Entries provided:
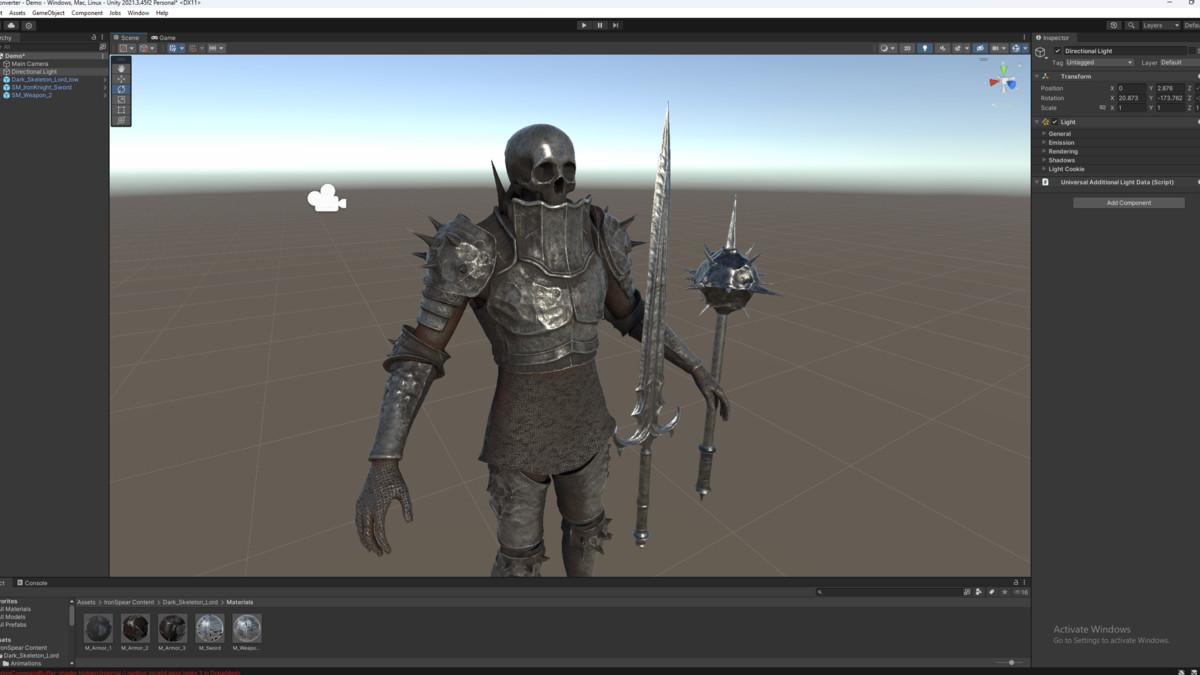The width and height of the screenshot is (1200, 675).
Task: Toggle scene lighting lightbulb button
Action: [925, 48]
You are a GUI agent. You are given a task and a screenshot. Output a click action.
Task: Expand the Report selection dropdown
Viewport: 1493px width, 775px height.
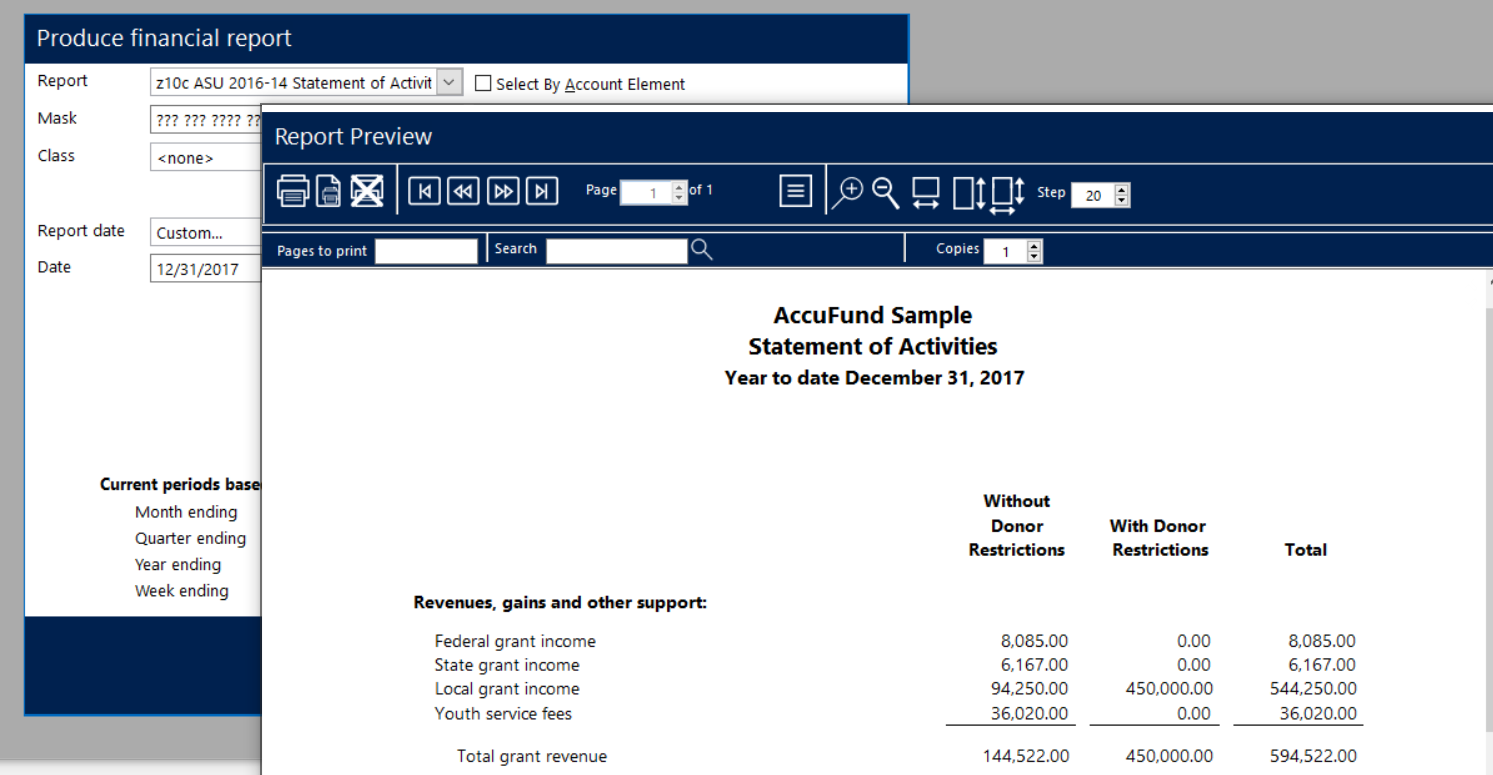(x=451, y=83)
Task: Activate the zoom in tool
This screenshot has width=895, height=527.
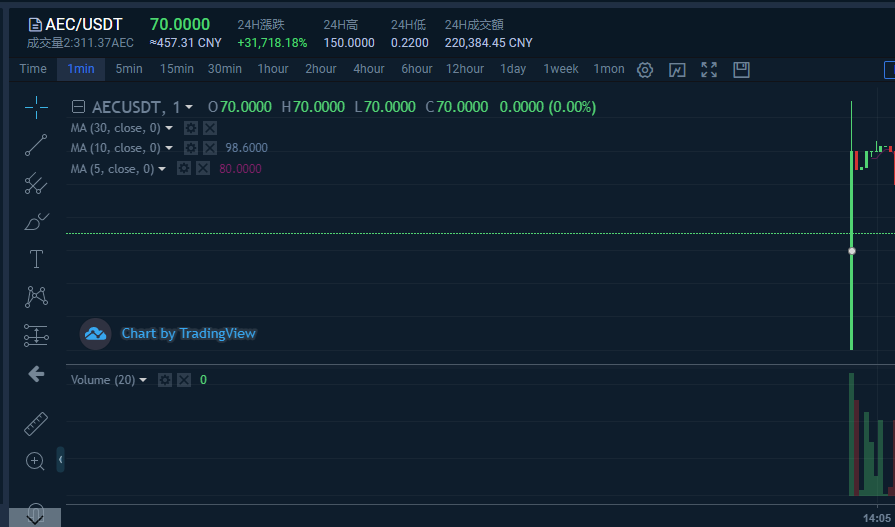Action: coord(36,461)
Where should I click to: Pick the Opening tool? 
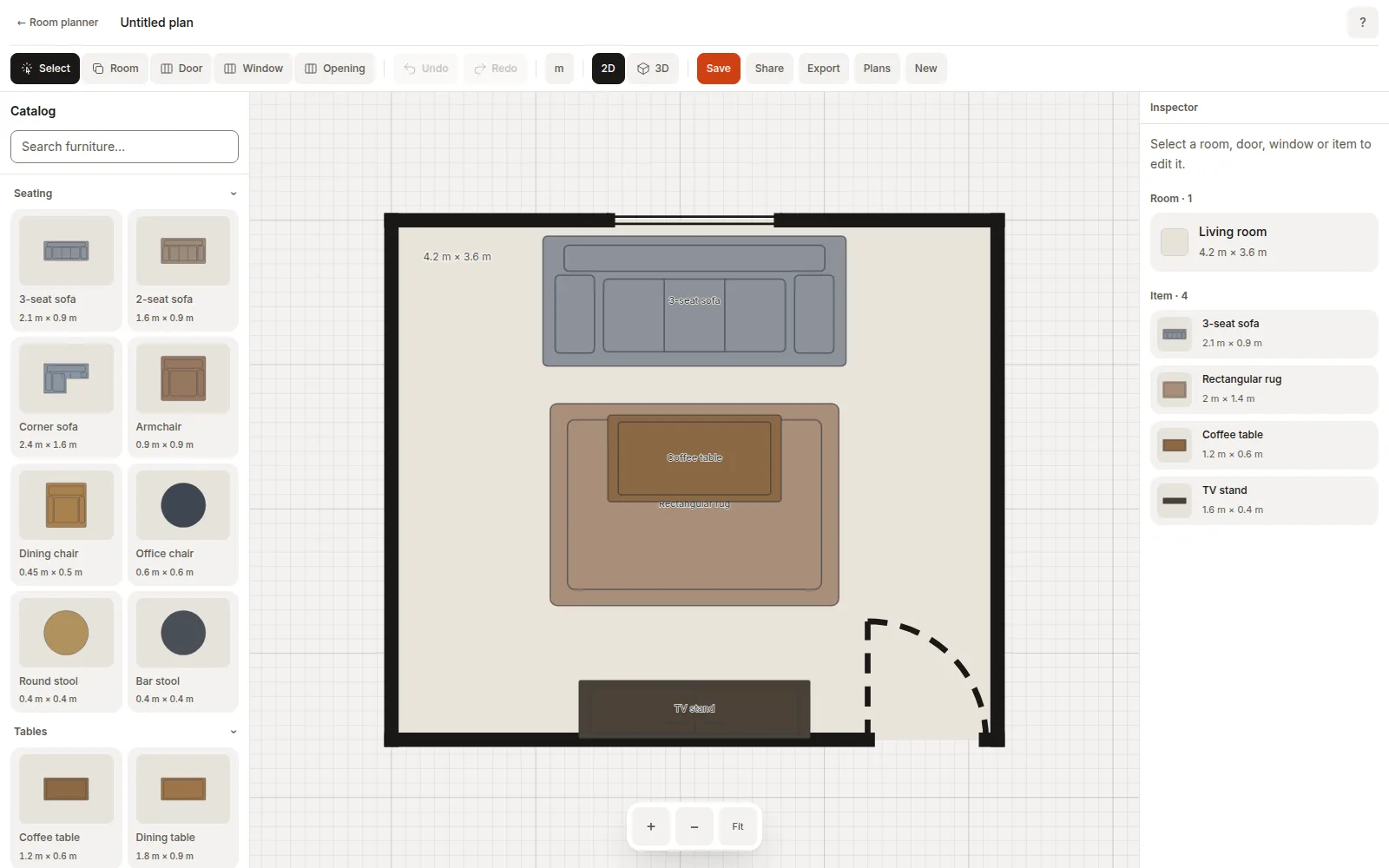click(x=335, y=69)
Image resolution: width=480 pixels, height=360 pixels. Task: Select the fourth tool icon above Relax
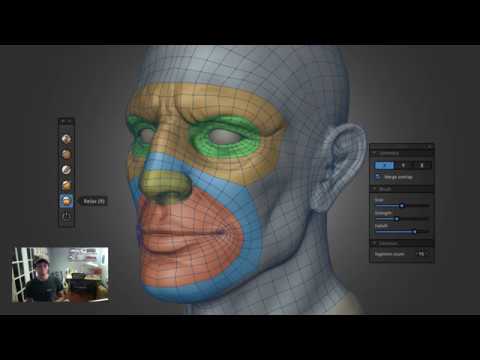point(66,185)
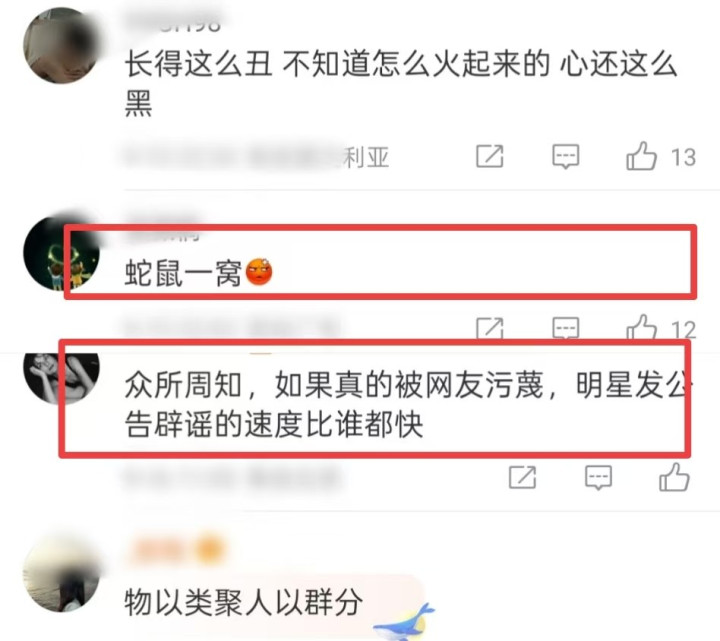Open the 物以类聚人以群分 comment text
The height and width of the screenshot is (641, 720).
[x=243, y=602]
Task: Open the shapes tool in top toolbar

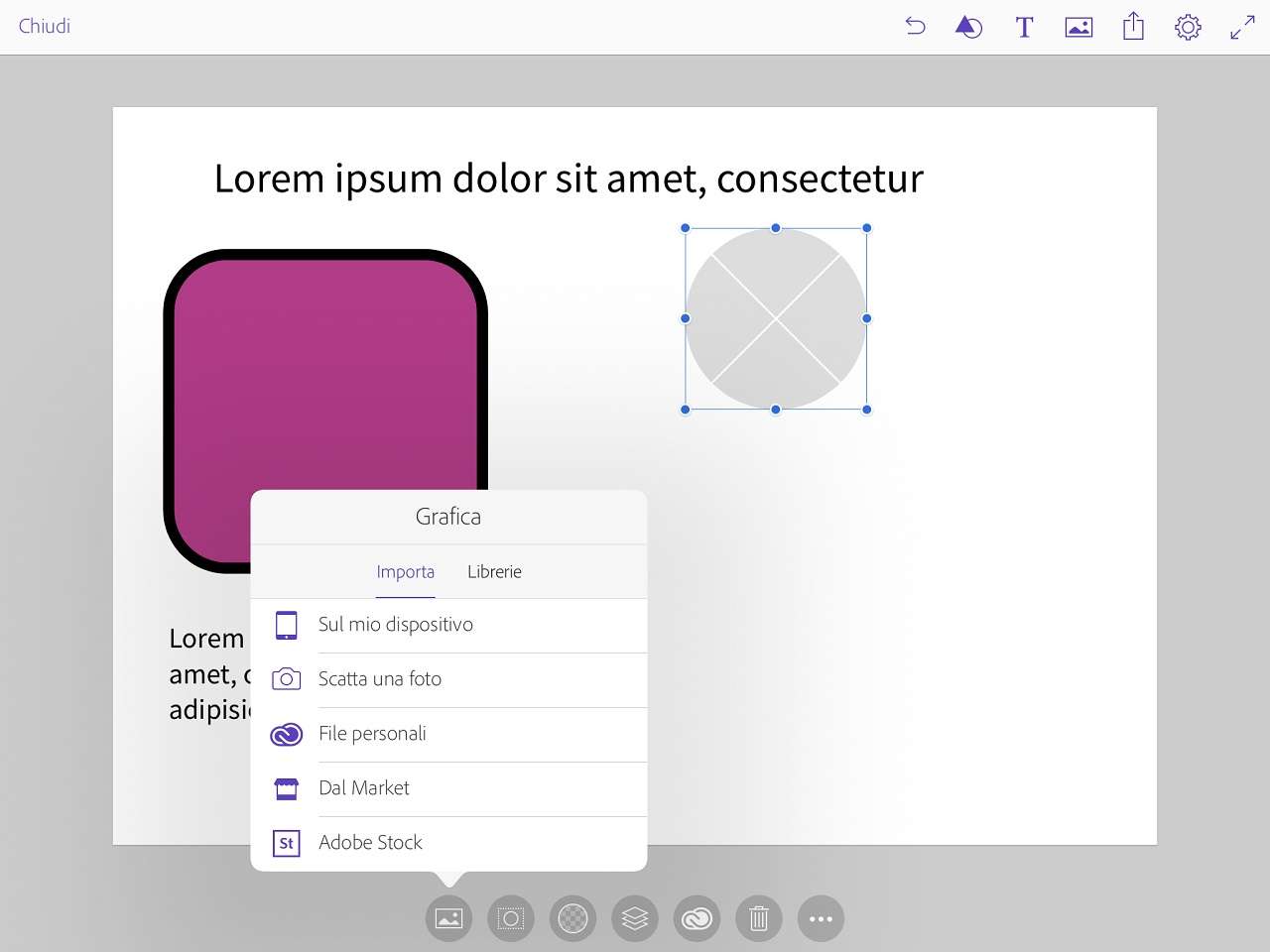Action: coord(968,27)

Directions for this task: Please reproduce, exactly and only, the lines from the line containing "Task: Expand the Report selection dropdown" through the last line of the material above, minus any pictures.

Reply to the task:
Task: Expand the Report selection dropdown
Viewport: 1493px width, 775px height.
(x=451, y=83)
Task: Activate the zoom in tool
This screenshot has width=895, height=527.
Action: coord(36,461)
Where should I click to: Pick the Opening tool? 
click(x=335, y=69)
Image resolution: width=480 pixels, height=360 pixels. Task: Select the fourth tool icon above Relax
point(66,185)
Open the 物以类聚人以群分 comment text
The height and width of the screenshot is (641, 720).
[x=243, y=602]
Task: Open the shapes tool in top toolbar

Action: coord(968,27)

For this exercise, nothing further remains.